Cuando Verónica, su prometida, entró en la mansión y se topó con el niño, frunció los labios detrás de su sonrisa perfecta.
—Y este? —preguntó con un tono azucarado.
—Me ayudó anoche —respondió Julián, sin apartar la mirada.
—Siempre te gustaron los gestos de caridad —replicó ella, clavando los ojos en Mateo como si fuera un intruso.
La tensión quedó flotando en cada rincón.
Con el paso de los días, el niño quedó en una pequeña habitación junto a la lavandería. Un techo, una cama limpia, agua caliente: para Julián era algo mínimo; Para Mateo, paraíso. Por las noches, el chico se sentaba en el despacho mientras el empresario trabajaba. Miraba los cuadros, los libros, la foto de un niño que ya no estaba.
—¿Es su hijo? —preguntó una vez.
—Era —corrigió Julián, con la voz trabada.
A veces, Mateo se revolvía entre pesadillas, murmurando cosas sobre gas, fuego, casas que respiran humo. Decía que soñaba cosas que luego pasaban, o que ya habían pasado pero de otra forma. Julián no sabía si creerle, pero esas palabras empezaban a resonar con algo que él llevaba enterrado: la noche del incendio donde perdió a su hijo, achacado a un “corto circuito” que nunca terminó de entender.

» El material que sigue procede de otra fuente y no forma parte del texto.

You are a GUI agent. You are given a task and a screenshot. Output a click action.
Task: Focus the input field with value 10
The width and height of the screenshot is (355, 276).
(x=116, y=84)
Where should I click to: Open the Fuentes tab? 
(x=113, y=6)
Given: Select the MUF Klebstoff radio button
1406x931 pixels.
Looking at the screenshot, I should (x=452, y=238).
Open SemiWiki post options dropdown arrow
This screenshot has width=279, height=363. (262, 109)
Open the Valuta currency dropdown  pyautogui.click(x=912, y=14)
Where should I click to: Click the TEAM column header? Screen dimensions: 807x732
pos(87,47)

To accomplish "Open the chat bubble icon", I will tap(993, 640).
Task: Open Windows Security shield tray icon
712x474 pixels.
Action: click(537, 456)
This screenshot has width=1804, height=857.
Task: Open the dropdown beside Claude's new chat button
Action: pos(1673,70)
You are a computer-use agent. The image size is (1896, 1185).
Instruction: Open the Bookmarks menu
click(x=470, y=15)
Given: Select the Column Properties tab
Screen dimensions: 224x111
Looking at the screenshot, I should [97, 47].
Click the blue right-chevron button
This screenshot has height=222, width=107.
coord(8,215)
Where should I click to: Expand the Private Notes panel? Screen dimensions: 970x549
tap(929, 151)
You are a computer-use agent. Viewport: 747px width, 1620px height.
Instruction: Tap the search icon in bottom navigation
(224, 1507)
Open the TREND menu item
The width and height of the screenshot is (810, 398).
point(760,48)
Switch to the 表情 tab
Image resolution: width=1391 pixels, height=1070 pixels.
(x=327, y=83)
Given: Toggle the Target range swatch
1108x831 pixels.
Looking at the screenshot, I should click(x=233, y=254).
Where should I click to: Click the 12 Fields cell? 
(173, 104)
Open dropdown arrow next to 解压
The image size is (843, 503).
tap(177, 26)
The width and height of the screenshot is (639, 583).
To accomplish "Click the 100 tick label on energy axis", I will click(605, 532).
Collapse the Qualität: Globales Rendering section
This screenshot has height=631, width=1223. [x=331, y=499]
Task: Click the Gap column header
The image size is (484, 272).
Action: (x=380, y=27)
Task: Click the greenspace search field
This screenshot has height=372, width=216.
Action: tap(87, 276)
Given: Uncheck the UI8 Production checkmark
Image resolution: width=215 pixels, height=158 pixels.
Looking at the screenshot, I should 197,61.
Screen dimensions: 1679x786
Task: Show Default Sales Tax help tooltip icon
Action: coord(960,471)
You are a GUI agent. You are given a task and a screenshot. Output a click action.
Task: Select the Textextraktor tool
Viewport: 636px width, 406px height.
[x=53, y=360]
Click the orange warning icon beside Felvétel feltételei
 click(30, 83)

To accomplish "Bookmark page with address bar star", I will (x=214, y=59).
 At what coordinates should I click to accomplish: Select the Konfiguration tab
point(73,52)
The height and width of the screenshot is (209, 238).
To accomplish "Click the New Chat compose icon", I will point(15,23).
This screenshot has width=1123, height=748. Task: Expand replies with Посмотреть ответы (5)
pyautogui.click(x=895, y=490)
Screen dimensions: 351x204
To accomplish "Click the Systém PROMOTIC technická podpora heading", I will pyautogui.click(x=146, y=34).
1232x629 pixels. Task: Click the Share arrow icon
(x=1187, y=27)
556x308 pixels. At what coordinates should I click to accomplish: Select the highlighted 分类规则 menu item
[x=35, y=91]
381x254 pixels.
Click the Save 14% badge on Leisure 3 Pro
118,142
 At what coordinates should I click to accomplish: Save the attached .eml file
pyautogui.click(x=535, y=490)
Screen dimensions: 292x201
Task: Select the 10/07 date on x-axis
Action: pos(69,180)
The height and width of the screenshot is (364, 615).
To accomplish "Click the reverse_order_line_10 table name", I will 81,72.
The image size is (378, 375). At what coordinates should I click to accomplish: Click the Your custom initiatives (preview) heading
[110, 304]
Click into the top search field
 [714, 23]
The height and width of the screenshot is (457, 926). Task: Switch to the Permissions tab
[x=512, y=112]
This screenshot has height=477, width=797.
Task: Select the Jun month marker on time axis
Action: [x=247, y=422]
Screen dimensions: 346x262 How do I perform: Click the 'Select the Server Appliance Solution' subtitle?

Mientras tanto, el ambiente con Verónica se enrarecía. Cada vez que veía al niño, su sonrisa se hacía más dura. Julián la observaba de reojo. Recordaba detalles que antes ignoraba: llamadas que cortaba al verlo, cambios de personal sin explicaciones, insistencia en controlar el mantenimiento de la casa.